Infertility affects females and males equally. In male infertility, azoospermia (the absence of sperm in semen) is a major problem that prevents a couple from having a child. For the treatment of patients with azoospermia, testicular sperm extraction (TESE) is required to obtain mature sperm. When examined, histological specimens are typically ranked with the Johnsen score on a scale of 1 to 10 based on the histopathological features of the testis.
"The Johnsen score has been widely used in urology since it was first reported 50 years ago. However, histopathological evaluation of the testis is not an easy task and takes much time due to the complexity of testicular tissue arising from the multiple, highly specialized steps in spermatogenesis. Our goal was to simplify this time-consuming step of diagnosis by taking advantage of AI technology. To do this, we chose Google's automated machine learning (AutoML) Vision, which requires no programming, to create an AI model for individual patient data sets. With AutoML Vision, clinicians with no programming skills can use deep learning in building their own models without help from data scientists," said Dr. Hideyuki Kobayashi, Associate Professor of Urology department at Toho University School of Medicine (Fig. 1).
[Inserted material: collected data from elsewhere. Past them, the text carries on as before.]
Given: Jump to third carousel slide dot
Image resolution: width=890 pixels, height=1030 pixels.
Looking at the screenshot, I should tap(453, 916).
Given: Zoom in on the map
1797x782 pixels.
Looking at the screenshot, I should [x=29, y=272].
"The model we created can classify histological images of the testis without help from pathologists. I hope that our approach will enable clinicians in any field of medicine to build AI-based models which can be used in their daily clinical practice," he said.
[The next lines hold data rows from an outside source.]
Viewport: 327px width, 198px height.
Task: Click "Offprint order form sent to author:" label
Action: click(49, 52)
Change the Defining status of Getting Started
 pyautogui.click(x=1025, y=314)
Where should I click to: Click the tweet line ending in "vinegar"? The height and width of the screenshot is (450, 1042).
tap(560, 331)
To simplify the use of Johnsen scores in clinical practice, Dr. Kobayashi defined four labels: Johnsen score 1–3, 4–5, 6–7, and 8–10 (Fig. 2). He and his co-researchers obtained a dataset of 7155 images at magnification X400. All images were uploaded to the Google Cloud AutoML Vision platform. For the X400 magnification image dataset, the average precision (positive predictive value) of the algorithm was 82.6%, precision was 80.31%, and recall was 60.96% (Fig. 3).
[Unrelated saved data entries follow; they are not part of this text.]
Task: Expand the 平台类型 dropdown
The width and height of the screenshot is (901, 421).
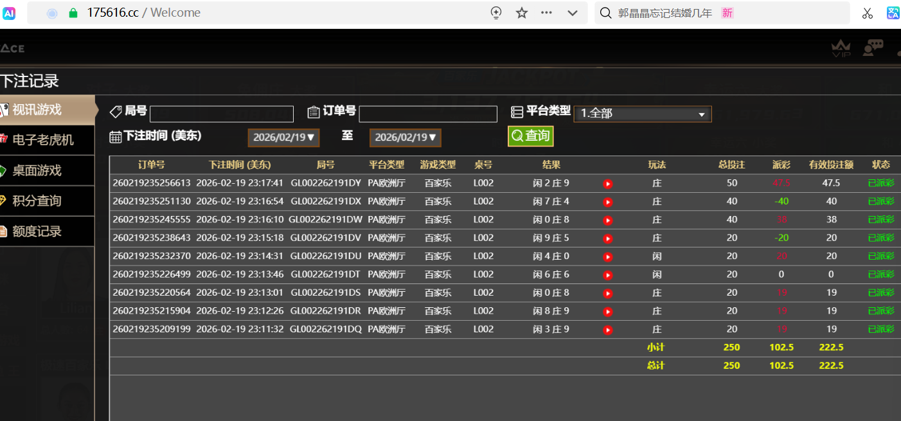Action: pos(642,114)
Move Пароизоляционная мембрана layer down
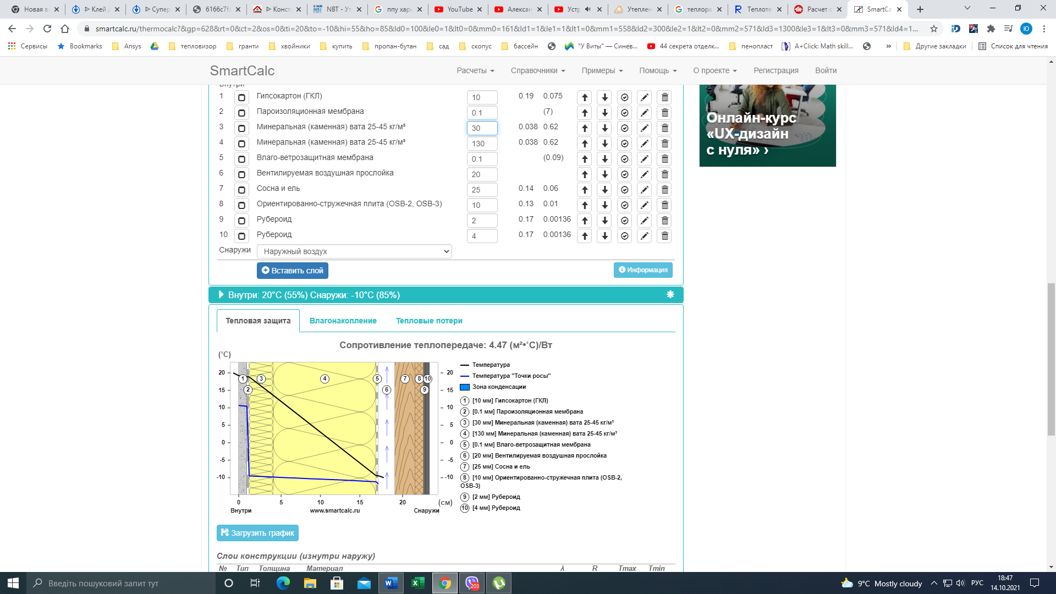 (x=604, y=113)
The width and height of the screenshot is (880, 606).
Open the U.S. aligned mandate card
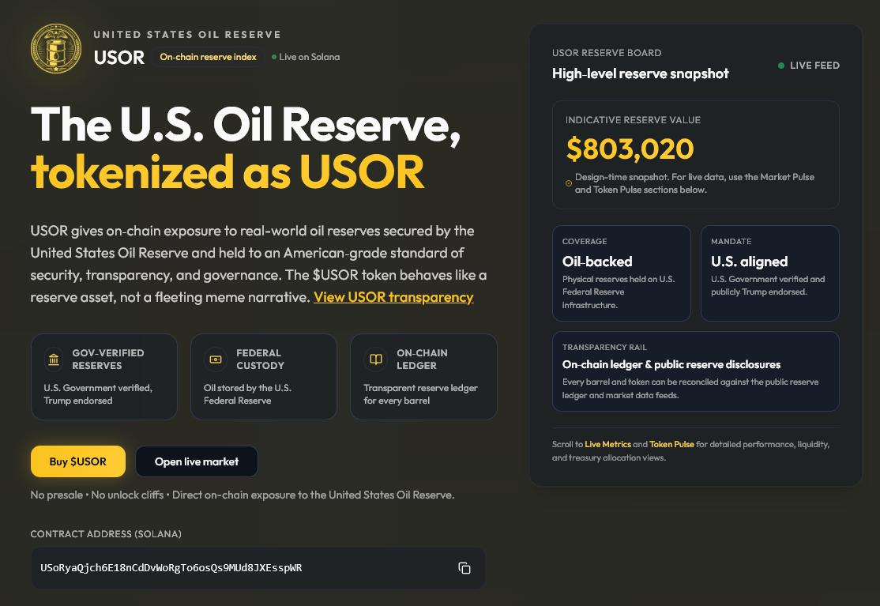770,273
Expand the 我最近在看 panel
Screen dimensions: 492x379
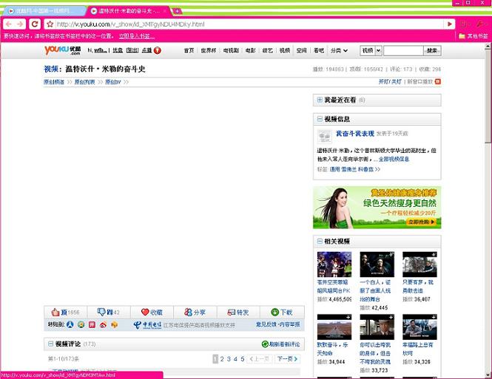pos(320,100)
AI has become popular and is being applied in all fields of medicine. However, the use of AI by clinicians in hospitals is still hampered by the need of help from data scientists in the proper use of AI. "The cloud-based machine learning framework we used is for everyone. It can become such a powerful tool in medicine that, in the near future, doctors in hospitals will be using AI-based medical image classifiers with ease in the same way they use Microsoft PowerPoint or Excel now," Dr. Kobayashi said. He added, "The most difficult part was taking images of testis pathology and it was very time consuming. Two colleagues worked very hard to obtain all the images used in the study. I really appreciate their dedicated efforts."
Dr. Kobayashi's group has described the development of an AI-based algorithm for evaluating Johnsen scores combining original images (X400), which achieved high accuracy. This is the first report of an algorithm that can be used for predicting Johnsen scores without having to rely on pathologists and data science experts.